Alex Gibney’s four-hour documentary "Musk" on the stock promotion behind $TSLA received a four-minute standing ovation at its premiere today, with some critics calling it Gibney’s most important work to date. @alexgibneyfilm, you should've asked me for the #Teslanos front cover. pic.twitter.com/98uvm9sVP5
— Situational Bearrorist Yolo Vision Fund LLC (@yoloption) September 8, 2026
Une lettre qui dénonce une enquête biaisée
Datée du 3 septembre 2026, la lettre reproche à Alex Gibney d’avoir construit son documentaire autour de conclusions préétablies plutôt que de mener une enquête impartiale. « Ce projet n’a pas débuté comme une enquête. Il a débuté comme une conclusion », écrit Alex Spiro. L’avocat accuse aussi l’équipe du film d’avoir refusé de dialoguer, malgré, selon lui, de nombreuses tentatives de l’équipe juridique d’Elon Musk.
Le documentaire dure quatre heures. Il a été présenté en avant-première le mardi 8 septembre 2026 au Festival du film de Venise, où il a reçu une ovation et des critiques élogieuses. Le film retrace le parcours d’Elon Musk, né en Afrique du Sud, devenu entrepreneur dans la Silicon Valley au début des années 2000 avant d’accéder au statut de premier trillionnaire de l’histoire, et s’attarde aussi sur son enfance et ses 14 enfants.
C’est une séquence en particulier qui déclenche la colère de l’avocat. Ashley St. Clair, ancienne influenceuse conservatrice proche des milieux trumpistes et ex-compagne d’Elon Musk, y affirme que celui-ci semblait avoir un « degré de certitude » quant à la victoire de Donald Trump qu’elle n’avait jamais vu auparavant.
Elle montre également un SMS dans lequel Musk assure avoir dix mille lasers dans l’espace, avant de rester évasive quand on l’interroge sur un lien possible avec Starlink.
Pour Alex Spiro, cette séquence donne l’impression qu’Elon Musk aurait utilisé Starlink pour influencer la présidentielle américaine de 2024, remportée par Donald Trump. L’avocat affirme au contraire que le service n’était pas lié au dépouillement des votes. Selon lui, le documentaire pourrait avoir un caractère diffamatoire via la juxtaposition, la mise en séquence, la narration, la notation ou l’omission de faits disculpatoires connus, même s’il ne cible personne directement.
« Notre porte vous est ouverte si vous décidez de vérifier vos informations auprès des personnes compétentes. Dans le cas contraire, nous prendrons les mesures qui s’imposent », écrit-il encore.

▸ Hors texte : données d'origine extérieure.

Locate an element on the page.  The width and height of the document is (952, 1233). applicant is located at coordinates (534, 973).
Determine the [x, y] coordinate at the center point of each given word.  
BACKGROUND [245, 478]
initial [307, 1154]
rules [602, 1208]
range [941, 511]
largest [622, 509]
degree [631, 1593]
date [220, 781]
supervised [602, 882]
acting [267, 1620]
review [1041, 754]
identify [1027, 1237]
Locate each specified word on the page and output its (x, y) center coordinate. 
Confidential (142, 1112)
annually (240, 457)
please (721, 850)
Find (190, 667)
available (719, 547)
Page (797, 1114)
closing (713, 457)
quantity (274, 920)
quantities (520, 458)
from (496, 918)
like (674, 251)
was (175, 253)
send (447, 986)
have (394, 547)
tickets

Jigsaw invoque le premier amendement
La société de production a répondu par une déclaration transmise au Hollywood Reporter. Jigsaw y rappelle que l’examen critique de personnalités publiques influentes est protégé par le premier amendement de la Constitution américaine, un principe que tous les Américains devraient défendre selon elle, y compris les proches d’Elon Musk, qui s’est lui-même présenté comme un absolutiste de la liberté d’expression.
Alex Gibney, réalisateur oscarisé, s’est déjà attaqué à des institutions puissantes dans ses précédents films, l’Église de scientologie ou encore le cyberespionnage israélo-iranien dans « Zero Days ». Le magazine Variety a qualifié « Musk » de portrait au vitriol, tandis que Deadline décrit le milliardaire, tel que dépeint dans le film, comme mesquin, narcissique, mégalomane et cruel.
Dès l’annonce du projet, en mars 2023, Elon Musk avait qualifié le documentaire de « pamphlet ». Depuis plusieurs jours, il multiplie les attaques contre Alex Gibney sur X, la plateforme dont il est propriétaire, le décrivant comme un vieil homme aigri qui a perdu la tête depuis longtemps et sans aucune intégrité. Il a repris la formule ailleurs sur le réseau, parlant d’un « pamphlet à charge qui rate sa cible ».
Le documentaire Musk sort dans les prochains jours.